Asymptotic normality in linear regression with approximately sparse structure

TL;DR

This paper derives the exact asymptotic distribution of a key statistic in high-dimensional linear regression with KMS-structured covariance matrices, especially under approximate sparsity, supported by simulations.

Contribution

It provides the first derivation of the asymptotic distribution of the squared norm of the predictor-outcome product in high-dimensional settings with KMS covariance structure.

Findings

The statistic converges quickly to its limiting distribution even with high correlation.

Simulation results support the theoretical findings under various conditions.

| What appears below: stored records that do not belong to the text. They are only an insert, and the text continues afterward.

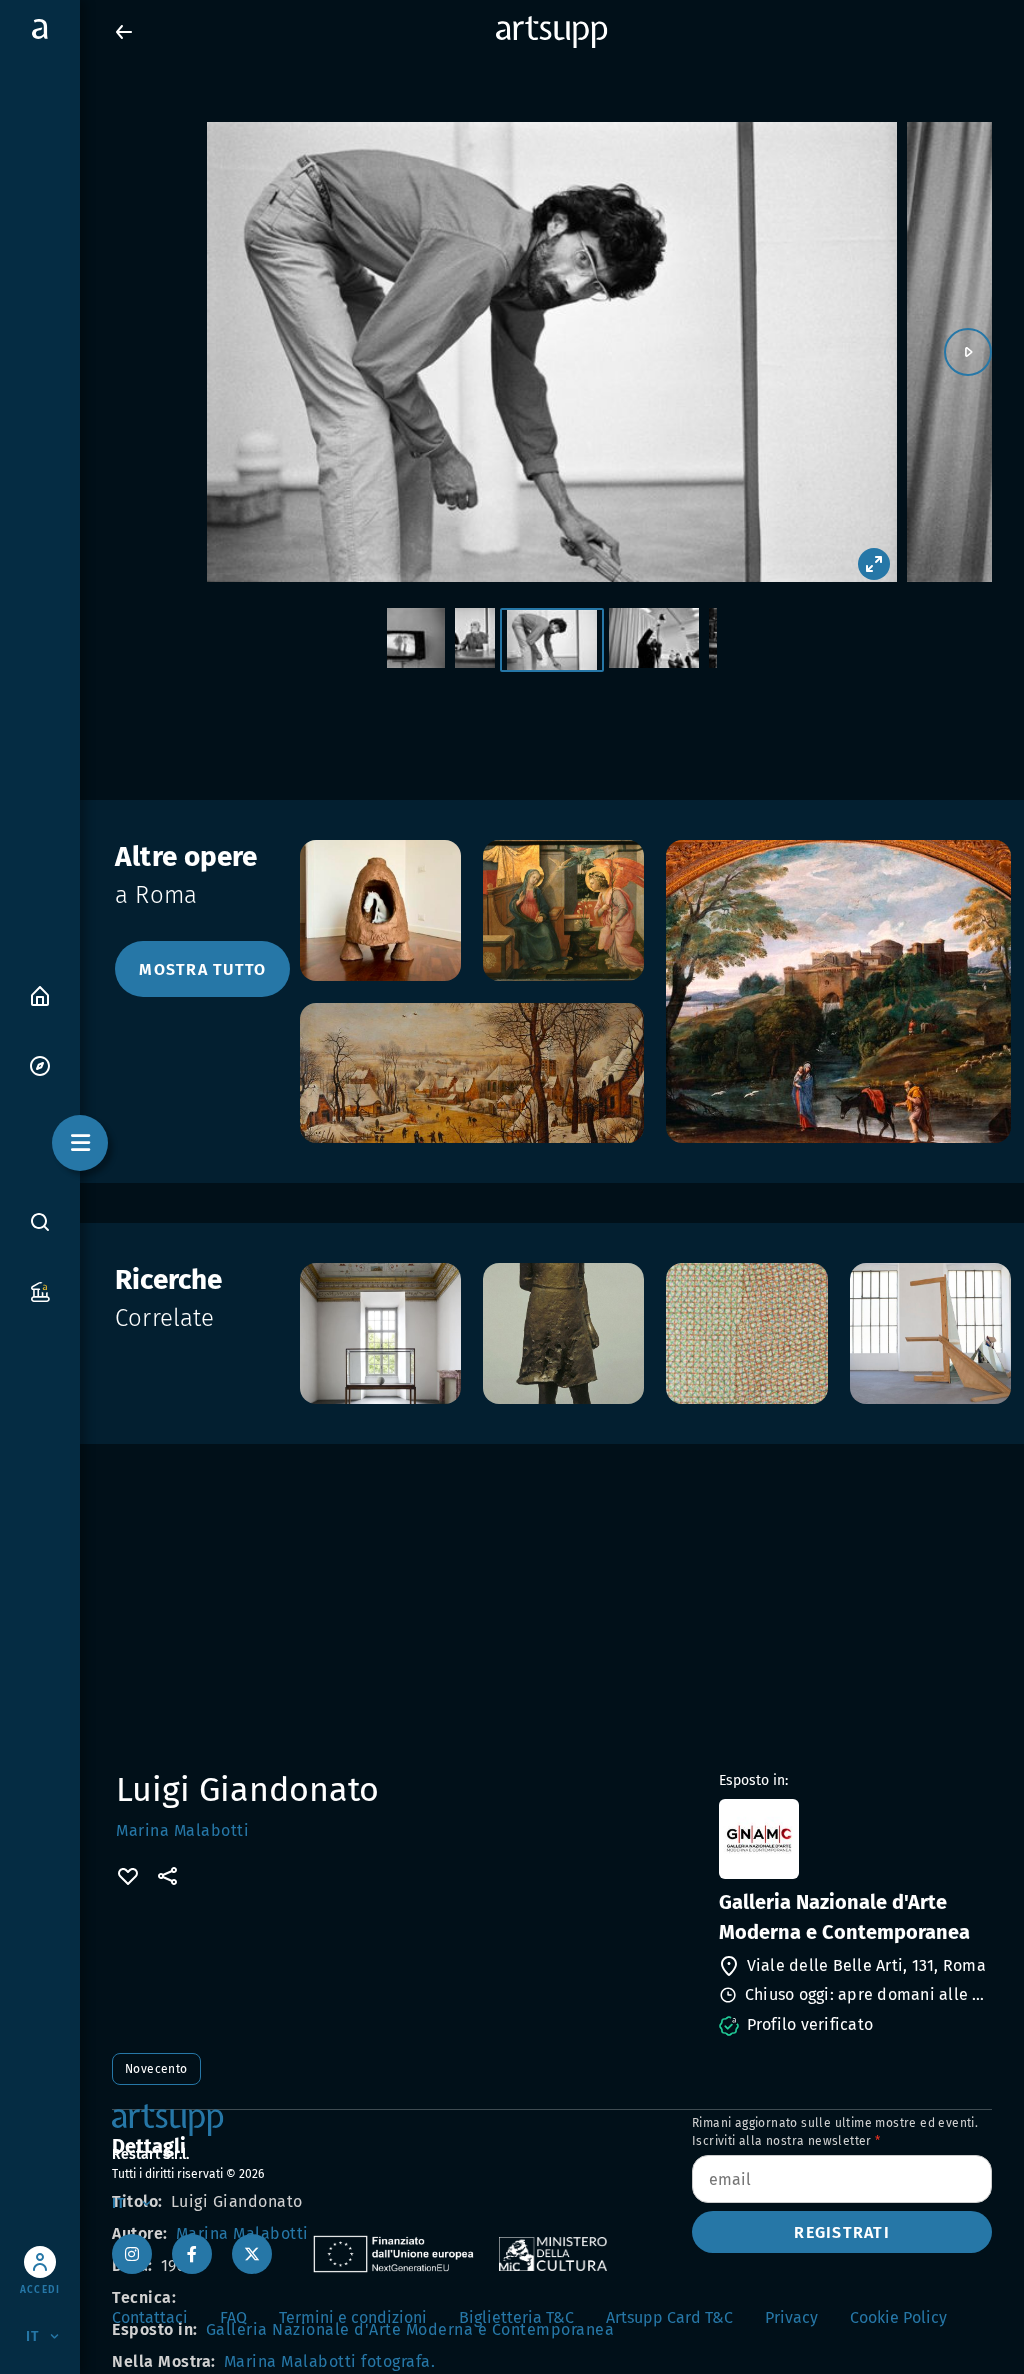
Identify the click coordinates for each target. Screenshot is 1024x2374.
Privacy (791, 2317)
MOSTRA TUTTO (202, 969)
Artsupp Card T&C (669, 2317)
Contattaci (150, 2317)
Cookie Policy (898, 2317)
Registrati (842, 2232)
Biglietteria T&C (516, 2317)
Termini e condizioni (353, 2317)
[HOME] (40, 994)
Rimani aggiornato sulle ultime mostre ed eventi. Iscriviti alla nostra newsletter (835, 2132)
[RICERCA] (40, 1221)
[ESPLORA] (40, 1064)
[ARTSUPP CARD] (40, 1290)
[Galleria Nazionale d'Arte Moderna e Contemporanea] (853, 1839)
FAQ (233, 2317)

Potential for developing statistical tests based on the asymptotic distribution.

Abstract

In this paper we study the asymptotic normality in high-dimensional linear regression. We focus on the case where the covariance matrix of the regression variables has a KMS structure, in asymptotic settings where the number of predictors, $p$, is proportional to the number of observations, $n$. The main result of the paper is the derivation of the exact asymptotic distribution for the suitably centered and normalized squared norm of the product between predictor matrix, $\mathbb{X}$, and outcome variable, $Y$, i.e. the statistic $\|\mathbb{X}'Y\|_{2}^{2}$. Additionally, we consider a specific case of approximate sparsity of the model parameter vector $\beta$ and perform a Monte-Carlo simulation study. The simulation results suggest that the statistic approaches the limiting distribution fairly quickly even under high variable multi-correlation and relatively small number of observations, suggesting possible applications to the construction of statistical testing procedures for the real-world data and related problems.